In May, Buffalo Wild Wings’ CEO at the time, Sally Smith, wrote in a letter to shareholders explaining its slumping sales that “millennial consumers are more attracted than their elders to cooking in your own home, ordering delivery from restaurants, and eating quickly, in fast-casual or quick-serve restaurants.” Brown plans to emphasize exactly what makes Buffalo Wild Wings menu prices distinct from other sit-down chains. “When it was growing gangbusters, it didn’t position itself against its traditional cast of casual-dining players,” Brown said.
Brown has signaled that Buffalo Wild Wings needs a new menu strategy. Currently, most of the chain’s success is dependent upon chicken prices, which may be extremely volatile. “Ultimately, if you’re inside the restaurant business, it comes down to food and innovation,” Brown said. To update Buffalo Wild Wings’ menu, Inspire Brands is turning to Arby’s for inspiration.
When Arby’s spun off from Wendy’s this year, it was losing millions of dollars a year. Brown took over as CEO in 2013 and drastically revamped the chain’s menu and marketing strategy. In 2016, Arby’s reached $3.7 billion in sales, making typically $1.1 million in sales per US store, up 20% from the time Brown joined the chain. Arby’s had found that it necessary to serve menu items which customers couldn’t buy elsewhere, Brown said. And when the item was sold elsewhere, Arby’s needed to achieve the lowest price.
The chain kept its iconic roast-beef sandwich and Jamocha shake but began rolling out limited-time offerings like the Meat Mountain, that contains every meat on Arby’s menu between two buns. At Buffalo Wild Wings, whose menu has been little changed through the years, Brown wants to roll out an identical strategy: searching for things that other chains aren’t serving but that Buffalo Wild Wings can offer.
“There’s been a lack of product development at Buffalo Wild Wings over time, partially because casual dining to date has not yet done the maximum amount of of it,” Brown said. Inspire Brands desires to fix by investing in a “systematic approach” that Brown says allowed Arby’s to rapidly churn out creative new menu items.

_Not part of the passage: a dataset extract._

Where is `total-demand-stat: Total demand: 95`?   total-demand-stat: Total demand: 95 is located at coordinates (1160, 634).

Arby’s success has also been linked with its creative and quite often borderline bizarre marketing strategy. The chain debuted the bold “We Have Now the Meats” campaign in 2014. Its social-media manager was given more freedom that year after having a tweet comparing Pharrell Williams’ hat at the Grammys to Arby’s logo went viral. Brown described the approach as “produce the personality, the company, use earned media and all of types of earned media to create a persona around it plus an awareness around it.”

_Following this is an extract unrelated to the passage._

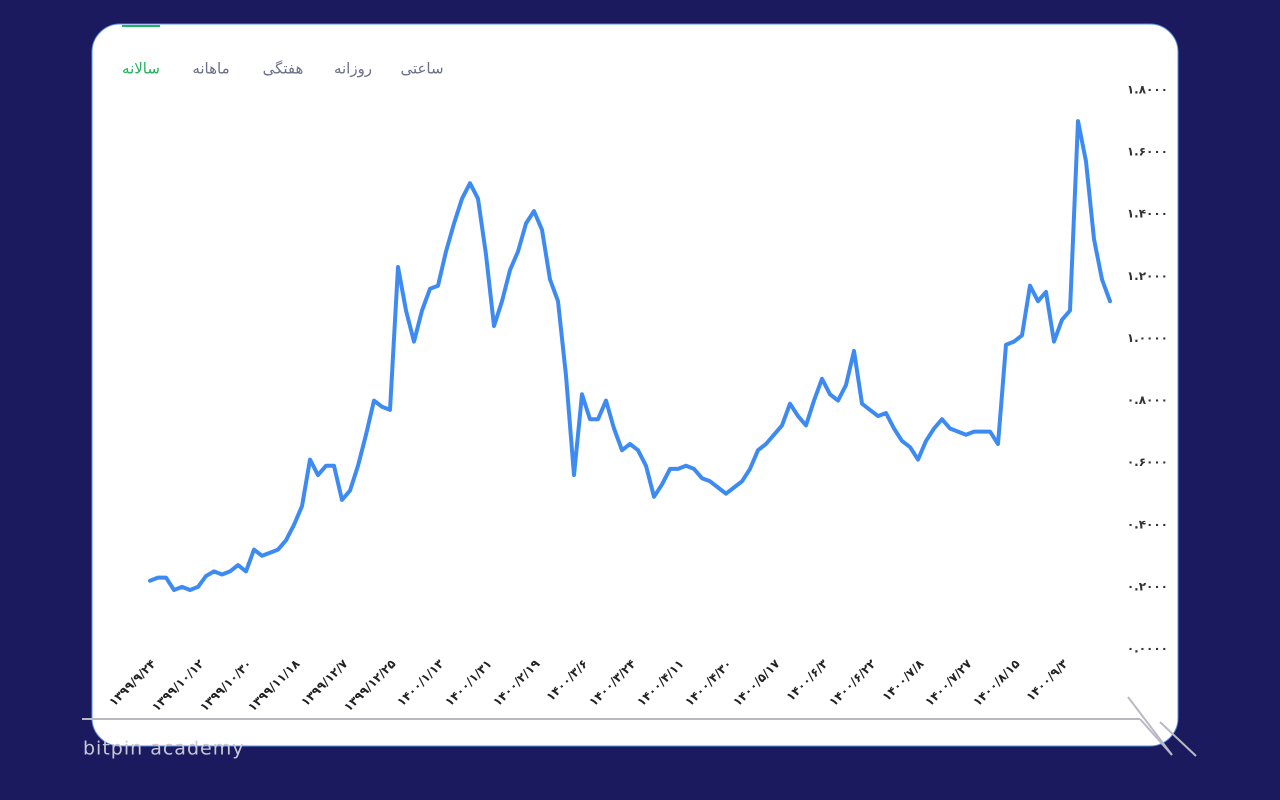 The height and width of the screenshot is (800, 1280). What do you see at coordinates (353, 69) in the screenshot?
I see `tab: روزانه` at bounding box center [353, 69].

“If you think about it, the Buffalo Wild Wings brand is made for that,” he said. He suggested Buffalo Wild Wings’ “persona” wouldn’t be considered a rip-away from Arby’s but would involve taking similar risks. “Whenever we sit here a year from now avnnkf that Buffalo Wild Wings is sounding much like Arby’s, then we failed,” Brown said. Brown continued: “I think that is going to become the key – the way we actually go ahead and take learnings as well as the capabilities from what we’ve done and leverage those learnings, leverage the infrastructure, and get it done in a manner in which the brands look totally different from each other.”
When asked what customers can get to modify at Buffalo Wild Wings, Brown said, “Nothing.” Much of the job to change the chain around will be occurring behind the scenes, at least for the following few months, he explained. Brown says he’s already met with a few Buffalo Wild Wings franchisees. As well as in January, prior to the deal officially closed, Inspire Brands started consumer research to determine what is going wrong at the chain and determine what Buffalo Wild Wings’ new era need to look like.